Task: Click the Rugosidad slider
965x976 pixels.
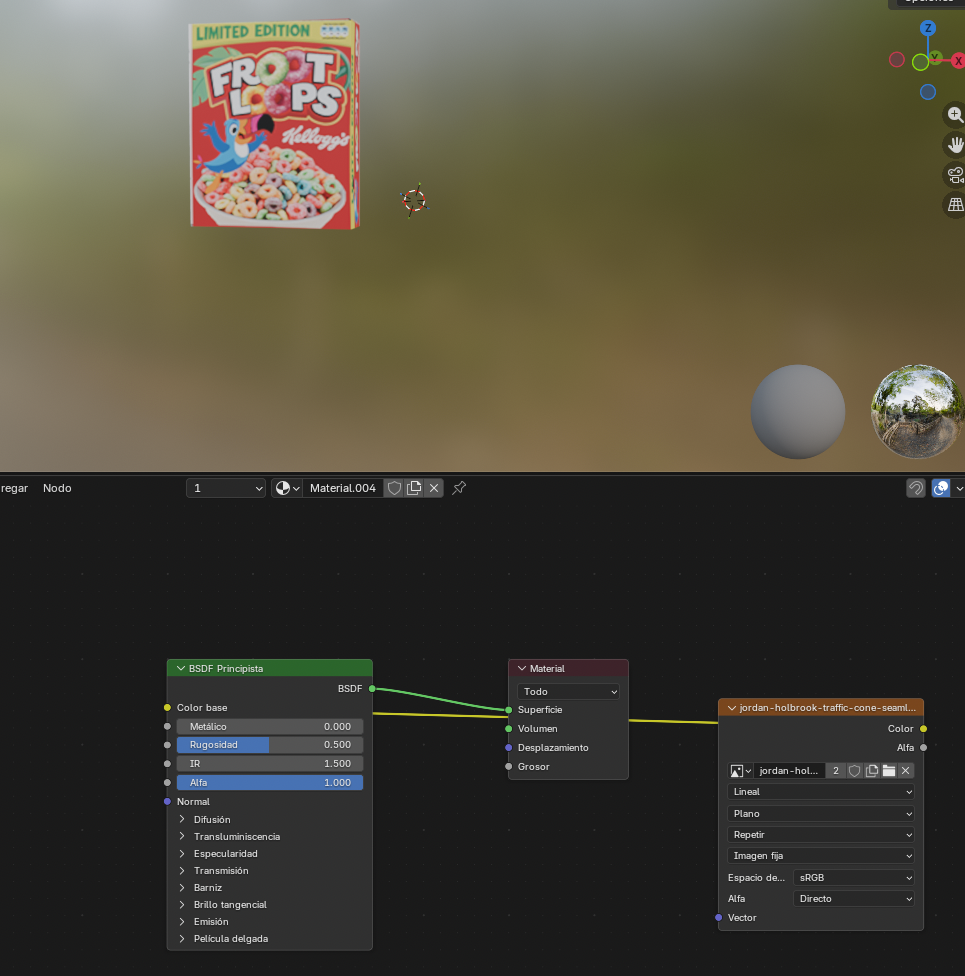Action: coord(270,745)
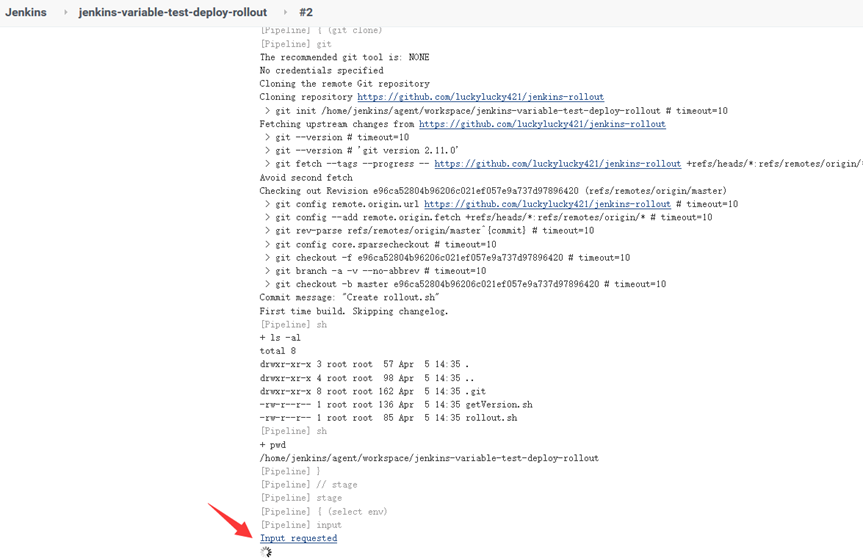Open build #2 breadcrumb
The height and width of the screenshot is (558, 863).
click(305, 12)
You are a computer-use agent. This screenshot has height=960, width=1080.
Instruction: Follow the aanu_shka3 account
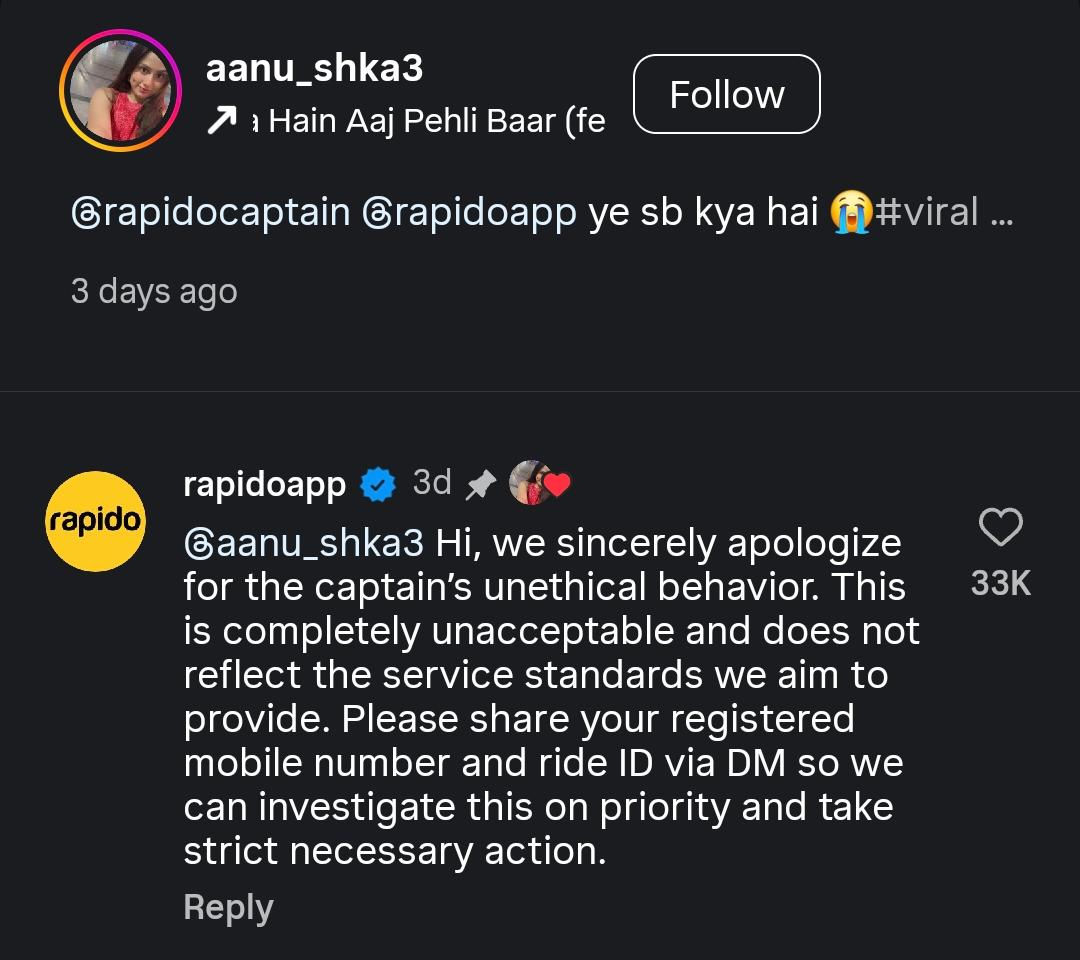coord(727,95)
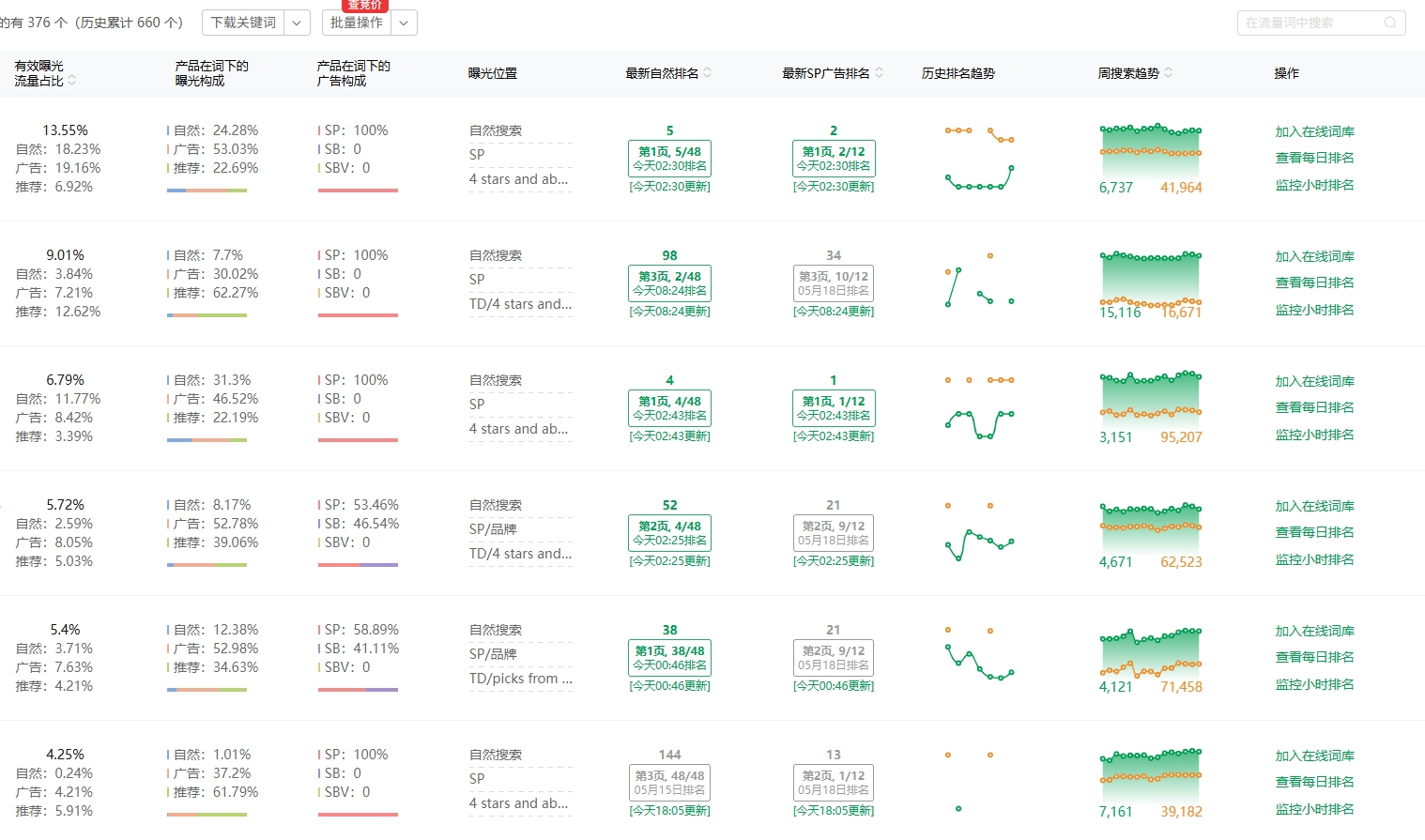Expand the 下载关键词 dropdown arrow

(298, 23)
--
ASSIGNMENT | The lines to repeat start at the one holding "965x976 pixels." and run through the last line of the records above; write them out exactly, both ends included, but not the pictures.

WRITTEN REPLY |
965x976 pixels.
Action: coord(270,745)
Open build #2 breadcrumb
The height and width of the screenshot is (558, 863).
click(305, 12)
You are a computer-use agent. This screenshot has height=960, width=1080.
Instruction: Follow the aanu_shka3 account
coord(727,95)
Expand the 下载关键词 dropdown arrow

(298, 23)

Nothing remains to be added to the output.